THROUGH MY LENS: Shooting the Moon

The Moongate Garden, Enid A. Haupf Gardens, Smithsonian Castle, Washington, DC
The Moongate Garden, Enid A. Haupf Gardens, Smithsonian Castle, Washington, DC

There is a beautiful, secret place hidden behind Smithsonian Castle in Washington. Though all the surrounding gardens are lovely, the Moongate Garden pictured above was a true treasure for me to visit. It is arranged on such symmetrical, visually pleasing lines, and filled with perfectly placed trees, shrubs and flowers, that it would be difficult not to take a good picture of it.

The garden is meant to replicate the landscape around the Temple of Heaven in China, an ancient complex that once served as the site of annual ceremonies of prayers for a good harvest. I visited it a few years ago, luckily enough in the spring, just in time to catch the pink bloom on the lilting crabapple tree. Walking in, I felt it to be a place of extreme quiet and peace, a refuge in the otherwise busy grounds around the Smithsonian.

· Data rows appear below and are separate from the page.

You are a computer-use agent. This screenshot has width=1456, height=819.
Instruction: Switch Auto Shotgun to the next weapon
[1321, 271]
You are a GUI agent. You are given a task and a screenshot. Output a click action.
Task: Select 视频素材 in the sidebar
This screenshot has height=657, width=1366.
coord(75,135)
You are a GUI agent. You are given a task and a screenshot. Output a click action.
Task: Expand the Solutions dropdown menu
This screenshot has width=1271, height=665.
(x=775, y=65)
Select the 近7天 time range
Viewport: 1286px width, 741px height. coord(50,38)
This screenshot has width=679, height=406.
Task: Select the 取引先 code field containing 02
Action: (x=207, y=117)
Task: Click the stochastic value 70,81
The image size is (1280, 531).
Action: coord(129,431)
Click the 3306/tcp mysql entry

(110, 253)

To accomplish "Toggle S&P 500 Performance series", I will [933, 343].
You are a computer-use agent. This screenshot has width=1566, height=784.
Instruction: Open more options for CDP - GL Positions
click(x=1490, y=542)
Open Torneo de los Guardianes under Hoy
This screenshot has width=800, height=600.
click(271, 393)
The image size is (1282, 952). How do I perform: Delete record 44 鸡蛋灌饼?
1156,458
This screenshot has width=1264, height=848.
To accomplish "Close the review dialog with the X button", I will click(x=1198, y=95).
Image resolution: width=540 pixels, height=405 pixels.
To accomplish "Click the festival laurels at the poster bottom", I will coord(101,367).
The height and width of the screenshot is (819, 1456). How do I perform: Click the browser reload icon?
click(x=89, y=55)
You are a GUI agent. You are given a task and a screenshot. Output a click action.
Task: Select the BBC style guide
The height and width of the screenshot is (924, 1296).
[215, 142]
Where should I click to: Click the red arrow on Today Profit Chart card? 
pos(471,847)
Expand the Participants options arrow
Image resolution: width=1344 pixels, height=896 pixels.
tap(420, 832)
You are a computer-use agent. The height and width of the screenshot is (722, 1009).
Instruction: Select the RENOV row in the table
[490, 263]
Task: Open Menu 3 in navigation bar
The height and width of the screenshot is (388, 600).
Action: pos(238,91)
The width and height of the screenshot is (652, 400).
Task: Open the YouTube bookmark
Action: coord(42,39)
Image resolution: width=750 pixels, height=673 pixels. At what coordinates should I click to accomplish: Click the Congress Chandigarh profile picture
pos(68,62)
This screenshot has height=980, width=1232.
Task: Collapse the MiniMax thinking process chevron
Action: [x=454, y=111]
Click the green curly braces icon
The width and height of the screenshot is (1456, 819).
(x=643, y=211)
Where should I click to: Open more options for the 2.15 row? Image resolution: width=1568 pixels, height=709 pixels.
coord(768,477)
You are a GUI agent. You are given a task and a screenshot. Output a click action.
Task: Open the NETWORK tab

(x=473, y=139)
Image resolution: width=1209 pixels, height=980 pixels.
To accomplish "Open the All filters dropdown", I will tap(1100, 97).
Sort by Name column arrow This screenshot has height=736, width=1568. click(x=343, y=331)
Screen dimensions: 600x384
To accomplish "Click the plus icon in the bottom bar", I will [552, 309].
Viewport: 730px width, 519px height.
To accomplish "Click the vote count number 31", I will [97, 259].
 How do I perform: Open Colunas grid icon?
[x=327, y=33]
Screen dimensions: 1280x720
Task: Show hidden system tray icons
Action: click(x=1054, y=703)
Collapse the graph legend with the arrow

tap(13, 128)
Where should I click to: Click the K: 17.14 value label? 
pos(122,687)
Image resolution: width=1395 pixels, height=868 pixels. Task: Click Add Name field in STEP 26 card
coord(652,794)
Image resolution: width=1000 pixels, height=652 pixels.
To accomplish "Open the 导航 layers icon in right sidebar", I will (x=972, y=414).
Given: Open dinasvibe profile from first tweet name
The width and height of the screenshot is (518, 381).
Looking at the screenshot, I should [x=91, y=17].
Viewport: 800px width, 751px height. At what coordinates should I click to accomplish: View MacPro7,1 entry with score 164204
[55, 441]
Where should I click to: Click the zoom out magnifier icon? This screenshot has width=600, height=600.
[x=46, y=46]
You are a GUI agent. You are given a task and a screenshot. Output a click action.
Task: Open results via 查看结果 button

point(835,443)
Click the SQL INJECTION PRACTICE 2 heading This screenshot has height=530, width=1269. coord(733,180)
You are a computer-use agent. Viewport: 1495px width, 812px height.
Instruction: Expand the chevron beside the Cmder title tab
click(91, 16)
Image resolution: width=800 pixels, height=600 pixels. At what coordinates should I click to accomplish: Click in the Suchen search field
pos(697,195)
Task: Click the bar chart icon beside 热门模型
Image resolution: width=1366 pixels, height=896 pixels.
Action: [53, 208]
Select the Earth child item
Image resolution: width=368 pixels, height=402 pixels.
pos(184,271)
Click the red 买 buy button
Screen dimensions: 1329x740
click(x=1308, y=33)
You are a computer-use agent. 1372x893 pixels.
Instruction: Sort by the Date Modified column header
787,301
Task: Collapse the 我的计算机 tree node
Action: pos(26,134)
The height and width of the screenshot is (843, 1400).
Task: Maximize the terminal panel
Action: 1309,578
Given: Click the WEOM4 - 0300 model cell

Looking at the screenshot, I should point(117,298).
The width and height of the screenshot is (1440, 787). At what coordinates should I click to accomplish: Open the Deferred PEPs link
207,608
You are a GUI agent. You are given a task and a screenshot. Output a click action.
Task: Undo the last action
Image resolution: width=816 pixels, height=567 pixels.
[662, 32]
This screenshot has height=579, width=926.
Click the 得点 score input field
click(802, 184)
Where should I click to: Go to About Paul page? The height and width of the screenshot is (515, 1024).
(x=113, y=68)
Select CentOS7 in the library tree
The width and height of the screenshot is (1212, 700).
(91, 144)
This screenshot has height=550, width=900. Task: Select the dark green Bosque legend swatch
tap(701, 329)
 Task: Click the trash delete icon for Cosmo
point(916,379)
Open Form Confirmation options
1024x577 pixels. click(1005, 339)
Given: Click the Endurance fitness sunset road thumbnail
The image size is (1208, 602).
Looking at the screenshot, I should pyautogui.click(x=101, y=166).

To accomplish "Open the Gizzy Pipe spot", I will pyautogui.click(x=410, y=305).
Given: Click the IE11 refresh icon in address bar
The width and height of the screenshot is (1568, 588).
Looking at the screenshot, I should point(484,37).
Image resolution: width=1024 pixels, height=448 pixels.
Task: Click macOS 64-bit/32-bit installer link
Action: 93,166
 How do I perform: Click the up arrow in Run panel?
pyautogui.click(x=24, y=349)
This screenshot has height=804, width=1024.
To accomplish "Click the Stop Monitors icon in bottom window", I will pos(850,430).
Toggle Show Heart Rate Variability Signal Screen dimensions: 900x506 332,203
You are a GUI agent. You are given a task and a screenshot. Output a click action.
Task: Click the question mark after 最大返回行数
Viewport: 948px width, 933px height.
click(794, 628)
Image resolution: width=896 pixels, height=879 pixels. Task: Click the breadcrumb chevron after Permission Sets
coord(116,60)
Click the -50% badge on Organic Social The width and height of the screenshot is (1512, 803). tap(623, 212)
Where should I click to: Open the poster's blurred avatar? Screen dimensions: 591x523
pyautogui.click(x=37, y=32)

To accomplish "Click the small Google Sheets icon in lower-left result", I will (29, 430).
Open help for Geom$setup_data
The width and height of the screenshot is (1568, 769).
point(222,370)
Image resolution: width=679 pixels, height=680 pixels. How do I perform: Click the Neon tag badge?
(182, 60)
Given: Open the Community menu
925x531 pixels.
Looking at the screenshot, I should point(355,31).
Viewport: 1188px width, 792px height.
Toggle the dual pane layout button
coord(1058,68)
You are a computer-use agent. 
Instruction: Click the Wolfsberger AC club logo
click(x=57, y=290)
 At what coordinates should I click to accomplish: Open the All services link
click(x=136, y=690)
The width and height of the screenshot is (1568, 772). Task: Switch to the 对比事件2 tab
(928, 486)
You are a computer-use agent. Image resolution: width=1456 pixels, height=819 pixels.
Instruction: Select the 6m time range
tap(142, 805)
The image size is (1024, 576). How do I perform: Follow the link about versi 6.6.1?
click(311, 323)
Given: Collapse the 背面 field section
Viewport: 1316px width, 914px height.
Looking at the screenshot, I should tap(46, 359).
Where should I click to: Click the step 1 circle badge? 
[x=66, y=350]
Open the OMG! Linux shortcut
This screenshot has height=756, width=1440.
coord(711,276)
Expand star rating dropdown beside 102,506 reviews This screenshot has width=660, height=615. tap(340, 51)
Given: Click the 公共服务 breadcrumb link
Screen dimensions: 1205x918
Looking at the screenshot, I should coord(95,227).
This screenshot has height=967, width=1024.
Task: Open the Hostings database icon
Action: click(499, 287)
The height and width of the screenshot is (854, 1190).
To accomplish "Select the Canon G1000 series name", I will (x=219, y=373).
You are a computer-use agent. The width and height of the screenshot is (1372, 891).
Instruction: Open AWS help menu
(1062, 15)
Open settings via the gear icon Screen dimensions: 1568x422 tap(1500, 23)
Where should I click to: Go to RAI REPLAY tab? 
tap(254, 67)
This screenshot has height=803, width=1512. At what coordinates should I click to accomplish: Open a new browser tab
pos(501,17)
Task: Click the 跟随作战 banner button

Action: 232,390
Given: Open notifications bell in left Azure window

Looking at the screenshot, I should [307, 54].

At the garden’s center rests a square black pool; you can see only just a hint of it in the photo on the right. The watery depths provide a smooth visual resting place from the tapestry of life surrounding it, a yin to their yang. They are so dark that looking at them made me feel if I stepped in, I would be lost forever. Part of me wants to be there in the garden again now, water-gazing, dreaming on.